Task instructions: Word for word, restate the records that come after this.

Data to process:
* * * *
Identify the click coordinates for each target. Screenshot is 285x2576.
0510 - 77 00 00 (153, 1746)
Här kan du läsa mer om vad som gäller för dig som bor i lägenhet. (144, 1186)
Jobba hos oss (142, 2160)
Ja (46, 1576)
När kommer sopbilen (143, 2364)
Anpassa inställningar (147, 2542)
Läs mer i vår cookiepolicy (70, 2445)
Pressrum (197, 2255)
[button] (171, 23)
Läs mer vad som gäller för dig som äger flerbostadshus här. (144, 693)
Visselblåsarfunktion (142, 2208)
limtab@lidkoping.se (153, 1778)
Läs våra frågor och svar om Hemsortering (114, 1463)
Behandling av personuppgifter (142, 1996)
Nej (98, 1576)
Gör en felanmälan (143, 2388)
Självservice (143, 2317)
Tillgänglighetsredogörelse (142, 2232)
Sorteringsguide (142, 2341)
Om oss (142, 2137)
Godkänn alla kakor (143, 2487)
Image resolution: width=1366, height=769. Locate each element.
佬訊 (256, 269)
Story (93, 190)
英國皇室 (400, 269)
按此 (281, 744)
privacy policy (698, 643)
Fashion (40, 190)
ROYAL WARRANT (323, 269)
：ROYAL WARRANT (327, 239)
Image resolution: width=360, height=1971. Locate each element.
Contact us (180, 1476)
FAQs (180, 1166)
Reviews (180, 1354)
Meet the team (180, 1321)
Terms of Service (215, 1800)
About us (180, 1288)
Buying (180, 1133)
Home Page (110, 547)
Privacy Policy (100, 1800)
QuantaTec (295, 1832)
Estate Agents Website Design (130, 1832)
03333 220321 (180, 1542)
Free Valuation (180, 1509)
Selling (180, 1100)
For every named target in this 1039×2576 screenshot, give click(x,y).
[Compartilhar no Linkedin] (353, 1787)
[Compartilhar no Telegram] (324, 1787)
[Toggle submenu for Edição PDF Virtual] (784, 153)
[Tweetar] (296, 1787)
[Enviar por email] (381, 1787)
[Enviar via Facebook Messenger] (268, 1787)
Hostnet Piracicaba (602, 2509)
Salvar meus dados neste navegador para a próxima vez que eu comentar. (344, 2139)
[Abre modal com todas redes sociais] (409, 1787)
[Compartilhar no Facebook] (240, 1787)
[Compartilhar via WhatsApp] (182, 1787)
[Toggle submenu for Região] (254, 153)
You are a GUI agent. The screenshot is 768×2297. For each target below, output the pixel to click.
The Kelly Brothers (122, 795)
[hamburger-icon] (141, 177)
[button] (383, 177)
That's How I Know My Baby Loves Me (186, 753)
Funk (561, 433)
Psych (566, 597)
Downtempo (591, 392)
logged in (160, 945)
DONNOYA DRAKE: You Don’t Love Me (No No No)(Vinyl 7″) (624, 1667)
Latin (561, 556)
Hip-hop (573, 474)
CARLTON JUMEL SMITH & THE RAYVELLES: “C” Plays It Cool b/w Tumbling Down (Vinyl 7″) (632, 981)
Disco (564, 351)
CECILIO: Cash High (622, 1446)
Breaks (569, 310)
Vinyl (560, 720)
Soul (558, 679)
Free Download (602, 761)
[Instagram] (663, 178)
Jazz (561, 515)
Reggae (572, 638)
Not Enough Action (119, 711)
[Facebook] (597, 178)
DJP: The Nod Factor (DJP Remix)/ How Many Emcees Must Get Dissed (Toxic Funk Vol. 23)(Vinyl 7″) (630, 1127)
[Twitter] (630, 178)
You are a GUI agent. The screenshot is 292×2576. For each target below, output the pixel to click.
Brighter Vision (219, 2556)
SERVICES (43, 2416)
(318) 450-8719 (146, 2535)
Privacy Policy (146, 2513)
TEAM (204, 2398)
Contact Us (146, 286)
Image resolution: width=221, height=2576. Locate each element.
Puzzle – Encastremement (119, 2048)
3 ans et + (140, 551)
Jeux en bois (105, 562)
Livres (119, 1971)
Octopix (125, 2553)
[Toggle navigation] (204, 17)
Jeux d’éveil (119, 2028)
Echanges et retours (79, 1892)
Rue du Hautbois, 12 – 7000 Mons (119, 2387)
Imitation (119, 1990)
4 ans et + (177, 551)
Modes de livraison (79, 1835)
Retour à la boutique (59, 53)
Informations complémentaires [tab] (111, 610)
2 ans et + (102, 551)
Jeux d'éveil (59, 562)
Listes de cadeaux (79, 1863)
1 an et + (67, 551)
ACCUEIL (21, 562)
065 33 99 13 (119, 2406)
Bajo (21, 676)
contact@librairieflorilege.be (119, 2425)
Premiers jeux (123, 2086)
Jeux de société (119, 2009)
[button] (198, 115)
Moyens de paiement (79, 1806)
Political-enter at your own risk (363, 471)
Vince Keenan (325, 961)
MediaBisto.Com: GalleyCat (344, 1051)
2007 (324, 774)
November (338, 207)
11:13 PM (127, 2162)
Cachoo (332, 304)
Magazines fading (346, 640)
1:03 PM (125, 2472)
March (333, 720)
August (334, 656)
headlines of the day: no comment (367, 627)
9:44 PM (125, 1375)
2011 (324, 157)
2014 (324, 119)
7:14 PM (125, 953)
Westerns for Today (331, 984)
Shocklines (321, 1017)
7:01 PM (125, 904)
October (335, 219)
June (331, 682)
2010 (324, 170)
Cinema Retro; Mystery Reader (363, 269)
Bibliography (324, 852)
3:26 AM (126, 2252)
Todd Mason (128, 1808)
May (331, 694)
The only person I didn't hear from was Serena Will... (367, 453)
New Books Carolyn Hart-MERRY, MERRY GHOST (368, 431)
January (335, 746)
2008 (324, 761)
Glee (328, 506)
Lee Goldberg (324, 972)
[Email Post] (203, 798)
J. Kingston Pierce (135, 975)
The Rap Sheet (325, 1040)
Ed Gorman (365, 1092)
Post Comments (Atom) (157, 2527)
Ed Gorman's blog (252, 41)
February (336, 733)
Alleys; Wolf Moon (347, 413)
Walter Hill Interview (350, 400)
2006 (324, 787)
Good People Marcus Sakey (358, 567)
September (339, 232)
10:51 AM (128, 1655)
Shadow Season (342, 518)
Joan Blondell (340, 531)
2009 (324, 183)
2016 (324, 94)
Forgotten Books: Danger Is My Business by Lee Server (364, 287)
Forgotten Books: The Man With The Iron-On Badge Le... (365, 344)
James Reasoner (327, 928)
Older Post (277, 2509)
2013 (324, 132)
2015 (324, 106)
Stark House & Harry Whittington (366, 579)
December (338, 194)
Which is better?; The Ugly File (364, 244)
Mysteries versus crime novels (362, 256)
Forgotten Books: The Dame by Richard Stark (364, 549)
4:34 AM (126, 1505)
* * * *
Final answer:
Identify the click coordinates for each target. Screenshot is 285x2576.
0510 - 77 00 00 (153, 1746)
Här kan du läsa mer om vad som gäller för dig som bor i lägenhet. (144, 1186)
Jobba hos oss (142, 2160)
Ja (46, 1576)
När kommer sopbilen (143, 2364)
Anpassa inställningar (147, 2542)
Läs mer i vår cookiepolicy (70, 2445)
Pressrum (197, 2255)
[button] (171, 23)
Läs mer vad som gäller för dig som äger flerbostadshus här. (144, 693)
Visselblåsarfunktion (142, 2208)
limtab@lidkoping.se (153, 1778)
Läs våra frågor och svar om Hemsortering (114, 1463)
Behandling av personuppgifter (142, 1996)
Nej (98, 1576)
Gör en felanmälan (143, 2388)
Självservice (143, 2317)
Tillgänglighetsredogörelse (142, 2232)
Sorteringsguide (142, 2341)
Om oss (142, 2137)
Godkänn alla kakor (143, 2487)
Image resolution: width=1366, height=769. Locate each element.
佬訊 (256, 269)
Story (93, 190)
英國皇室 (400, 269)
按此 (281, 744)
privacy policy (698, 643)
Fashion (40, 190)
ROYAL WARRANT (323, 269)
：ROYAL WARRANT (327, 239)
Image resolution: width=360, height=1971. Locate each element.
Contact us (180, 1476)
FAQs (180, 1166)
Reviews (180, 1354)
Meet the team (180, 1321)
Terms of Service (215, 1800)
About us (180, 1288)
Buying (180, 1133)
Home Page (110, 547)
Privacy Policy (100, 1800)
QuantaTec (295, 1832)
Estate Agents Website Design (130, 1832)
03333 220321 (180, 1542)
Free Valuation (180, 1509)
Selling (180, 1100)
For every named target in this 1039×2576 screenshot, give click(x,y).
[Compartilhar no Linkedin] (353, 1787)
[Compartilhar no Telegram] (324, 1787)
[Toggle submenu for Edição PDF Virtual] (784, 153)
[Tweetar] (296, 1787)
[Enviar por email] (381, 1787)
[Enviar via Facebook Messenger] (268, 1787)
Hostnet Piracicaba (602, 2509)
Salvar meus dados neste navegador para a próxima vez que eu comentar. (344, 2139)
[Abre modal com todas redes sociais] (409, 1787)
[Compartilhar no Facebook] (240, 1787)
[Compartilhar via WhatsApp] (182, 1787)
[Toggle submenu for Região] (254, 153)
You are a GUI agent. The screenshot is 768×2297. For each target below, output the pixel to click.
The Kelly Brothers (122, 795)
[hamburger-icon] (141, 177)
[button] (383, 177)
That's How I Know My Baby Loves Me (186, 753)
Funk (561, 433)
Psych (566, 597)
Downtempo (591, 392)
logged in (160, 945)
DONNOYA DRAKE: You Don’t Love Me (No No No)(Vinyl 7″) (624, 1667)
Latin (561, 556)
Hip-hop (573, 474)
CARLTON JUMEL SMITH & THE RAYVELLES: “C” Plays It Cool b/w Tumbling Down (Vinyl 7″) (632, 981)
Disco (564, 351)
CECILIO: Cash High (622, 1446)
Breaks (569, 310)
Vinyl (560, 720)
Soul (558, 679)
Free Download (602, 761)
[Instagram] (663, 178)
Jazz (561, 515)
Reggae (572, 638)
Not Enough Action (119, 711)
[Facebook] (597, 178)
DJP: The Nod Factor (DJP Remix)/ How Many Emcees Must Get Dissed (Toxic Funk Vol. 23)(Vinyl 7″) (630, 1127)
[Twitter] (630, 178)
You are a GUI agent. The screenshot is 292×2576. For each target below, output the pixel to click.
Brighter Vision (219, 2556)
SERVICES (43, 2416)
(318) 450-8719 (146, 2535)
Privacy Policy (146, 2513)
TEAM (204, 2398)
Contact Us (146, 286)
Image resolution: width=221, height=2576. Locate each element.
Puzzle – Encastremement (119, 2048)
3 ans et + (140, 551)
Jeux en bois (105, 562)
Livres (119, 1971)
Octopix (125, 2553)
[Toggle navigation] (204, 17)
Jeux d’éveil (119, 2028)
Echanges et retours (79, 1892)
Rue du Hautbois, 12 – 7000 Mons (119, 2387)
Imitation (119, 1990)
4 ans et + (177, 551)
Modes de livraison (79, 1835)
Retour à la boutique (59, 53)
Informations complémentaires [tab] (111, 610)
2 ans et + (102, 551)
Jeux d'éveil (59, 562)
Listes de cadeaux (79, 1863)
1 an et + (67, 551)
ACCUEIL (21, 562)
065 33 99 13 (119, 2406)
Bajo (21, 676)
contact@librairieflorilege.be (119, 2425)
Premiers jeux (123, 2086)
Jeux de société (119, 2009)
[button] (198, 115)
Moyens de paiement (79, 1806)
Political-enter at your own risk (363, 471)
Vince Keenan (325, 961)
MediaBisto.Com: GalleyCat (344, 1051)
2007 (324, 774)
November (338, 207)
11:13 PM (127, 2162)
Cachoo (332, 304)
Magazines fading (346, 640)
1:03 PM (125, 2472)
March (333, 720)
August (334, 656)
headlines of the day: no comment (367, 627)
9:44 PM (125, 1375)
2011 (324, 157)
2014 (324, 119)
7:14 PM (125, 953)
Westerns for Today (331, 984)
Shocklines (321, 1017)
7:01 PM (125, 904)
October (335, 219)
June (331, 682)
2010 (324, 170)
Cinema Retro; Mystery Reader (363, 269)
Bibliography (324, 852)
3:26 AM (126, 2252)
Todd Mason (128, 1808)
May (331, 694)
The only person I didn't hear from was Serena Will... (367, 453)
New Books Carolyn Hart-MERRY, MERRY GHOST (368, 431)
January (335, 746)
2008 (324, 761)
Glee (328, 506)
Lee Goldberg (324, 972)
[Email Post] (203, 798)
J. Kingston Pierce (135, 975)
The Rap Sheet (325, 1040)
Ed Gorman (365, 1092)
Post Comments (Atom) (157, 2527)
Ed Gorman's blog (252, 41)
February (336, 733)
Alleys; Wolf Moon (347, 413)
Walter Hill Interview (350, 400)
2006 (324, 787)
Good People Marcus Sakey (358, 567)
September (339, 232)
10:51 AM (128, 1655)
Shadow Season (342, 518)
Joan Blondell (340, 531)
2009 (324, 183)
2016 (324, 94)
Forgotten Books: Danger Is My Business by Lee Server (364, 287)
Forgotten Books: The Man With The Iron-On Badge Le... (365, 344)
James Reasoner (327, 928)
Older Post (277, 2509)
2013 (324, 132)
2015 (324, 106)
Stark House & Harry Whittington (366, 579)
December (338, 194)
Which is better?; The Ugly File (364, 244)
Mysteries versus crime novels (362, 256)
Forgotten Books: The Dame by Richard Stark (364, 549)
4:34 AM (126, 1505)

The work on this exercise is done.